_Working data_.
BEGIN

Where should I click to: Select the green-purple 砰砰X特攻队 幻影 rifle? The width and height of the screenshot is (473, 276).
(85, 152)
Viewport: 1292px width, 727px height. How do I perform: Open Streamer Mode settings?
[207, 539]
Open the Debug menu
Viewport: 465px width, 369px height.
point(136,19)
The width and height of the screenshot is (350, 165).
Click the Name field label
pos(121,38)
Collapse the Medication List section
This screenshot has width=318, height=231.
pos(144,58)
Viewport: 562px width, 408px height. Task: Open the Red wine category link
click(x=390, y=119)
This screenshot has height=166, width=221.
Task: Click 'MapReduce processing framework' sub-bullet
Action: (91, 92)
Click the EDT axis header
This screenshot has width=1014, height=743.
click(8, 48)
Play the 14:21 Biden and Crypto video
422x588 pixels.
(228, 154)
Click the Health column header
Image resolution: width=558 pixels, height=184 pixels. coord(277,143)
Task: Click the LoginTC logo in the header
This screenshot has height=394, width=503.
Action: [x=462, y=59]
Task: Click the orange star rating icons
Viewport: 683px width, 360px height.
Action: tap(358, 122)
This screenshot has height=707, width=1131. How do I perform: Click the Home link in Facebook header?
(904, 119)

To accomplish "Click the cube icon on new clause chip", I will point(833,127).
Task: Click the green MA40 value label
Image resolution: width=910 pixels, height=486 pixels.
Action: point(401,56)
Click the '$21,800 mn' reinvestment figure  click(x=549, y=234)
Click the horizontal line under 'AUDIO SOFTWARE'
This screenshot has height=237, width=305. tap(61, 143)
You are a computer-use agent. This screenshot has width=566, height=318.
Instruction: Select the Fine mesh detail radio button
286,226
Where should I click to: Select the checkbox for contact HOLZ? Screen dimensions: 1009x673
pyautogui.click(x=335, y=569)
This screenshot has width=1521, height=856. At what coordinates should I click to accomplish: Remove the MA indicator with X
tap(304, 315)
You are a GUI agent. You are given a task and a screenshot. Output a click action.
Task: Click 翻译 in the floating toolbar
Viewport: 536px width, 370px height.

END

_What you will do_. Print the entries above again, unaltered, from the line containing "Click the '$21,800" through the line containing "tap(304, 315)", including both of those lines.

_Answer to this problem_.
Click the '$21,800 mn' reinvestment figure  click(x=549, y=234)
Click the horizontal line under 'AUDIO SOFTWARE'
This screenshot has height=237, width=305. tap(61, 143)
You are a computer-use agent. This screenshot has width=566, height=318.
Instruction: Select the Fine mesh detail radio button
286,226
Where should I click to: Select the checkbox for contact HOLZ? Screen dimensions: 1009x673
pyautogui.click(x=335, y=569)
This screenshot has width=1521, height=856. At what coordinates should I click to accomplish: Remove the MA indicator with X
tap(304, 315)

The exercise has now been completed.